2. Suponiendo que exista Convenio de Doble Imposición
Cuando sea de aplicación un CDI, si éste sigue el Modelo de Convenio de la Organización para la Cooperación y el Desarrollo Económicos (MCOCDE), que es el que siguen la mayor parte de los CDI suscritos por España, los servicios prestados por profesionales independientes se considerarán incluidos dentro del artículo 7 (beneficios empresariales) del Modelo, cuyo apartado 1 establece lo siguiente:
“1. Los beneficios de una empresa de un Estado contratante solamente pueden someterse a imposición en ese Estado, a no ser que la empresa realice su actividad en el otro Estado contratante por medio de un establecimiento permanente situado en él. Si la empresa realiza su actividad de dicha manera, los beneficios imputables al establecimiento permanente de conformidad con las disposiciones del apartado 2 pueden someterse a imposición en ese otro Estado.”
Por tanto, en la medida en que dichos comisionistas no dispongan en España de un establecimiento permanente, las rentas que éstos obtengan en España sólo podrá ser gravada por su país de residencia. Para ello, deberán acreditar su residencia fiscal mediante el correspondiente certificado de residencia fiscal expedido a efectos de la aplicación de su Convenio respectivo, por las autoridades fiscales de su país de residencia.
En cuanto a la obligación de retención de la entidad consultante, según el artículo 31.4 del TRLIRNR:
“4. No procederá practicar retención o ingreso a cuenta respecto de:
a) Las rentas que estén exentas en virtud de lo dispuesto en el artículo 14 o en un convenio para evitar la doble imposición que resulte aplicable, sin perjuicio de la obligación de declarar prevista en el apartado 5 de este artículo.”

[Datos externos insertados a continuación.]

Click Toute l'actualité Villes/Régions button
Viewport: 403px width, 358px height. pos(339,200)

Por su parte, dispone el citado apartado 5 del artículo 31 del TRLIRNR:
“5. El sujeto obligado a retener y a practicar ingresos a cuenta deberá presentar declaración y efectuar el ingreso en el Tesoro en el lugar, forma y plazos que se establezcan, de las cantidades retenidas o de los ingresos a cuenta realizados, o declaración negativa cuando no hubiera procedido la práctica de éstos. Asimismo, presentará un resumen anual de retenciones e ingresos a cuenta con el contenido que se determine reglamentariamente.
El sujeto obligado a retener y a practicar ingresos a cuenta estará obligado a conservar la documentación correspondiente y a expedir, en las condiciones que se determinen, certificación acreditativa de las retenciones o ingresos a cuenta efectuados.”

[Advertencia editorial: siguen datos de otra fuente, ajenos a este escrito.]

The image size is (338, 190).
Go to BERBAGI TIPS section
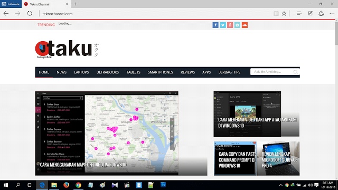point(229,72)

Por tanto, el hecho de que la renta obtenida por los comisionistas no residentes esté exenta en España exime a la entidad consultante de su obligación de retener, pero no de su condición formal de retenedor - dado que los pagos los efectúa en el curso de su actividad empresarial - y por tanto de su obligación de presentar declaración negativa de retenciones así como resumen anual de las mismas.

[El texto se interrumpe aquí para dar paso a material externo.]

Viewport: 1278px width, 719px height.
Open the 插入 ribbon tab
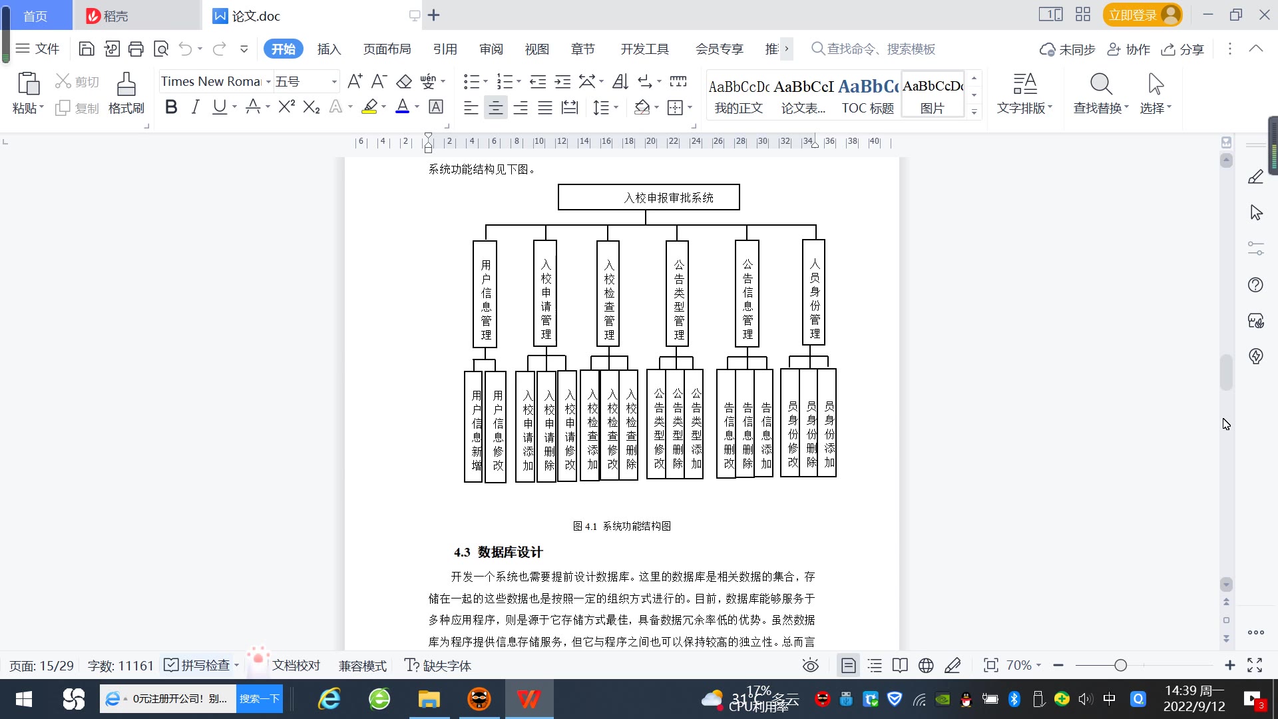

En cuanto a los Modelos a utilizar, se deben utilizar los Modelos 216 y 296, en los términos contemplados en las Órdenes ya citadas en el apartado anterior para el supuesto de inexistencia de Convenio.
Lo que comunico a ustedes con efectos vinculantes, conforme a lo dispuesto en el apartado 1 del artículo 89 de la Ley General Tributaria (BOE del día 18).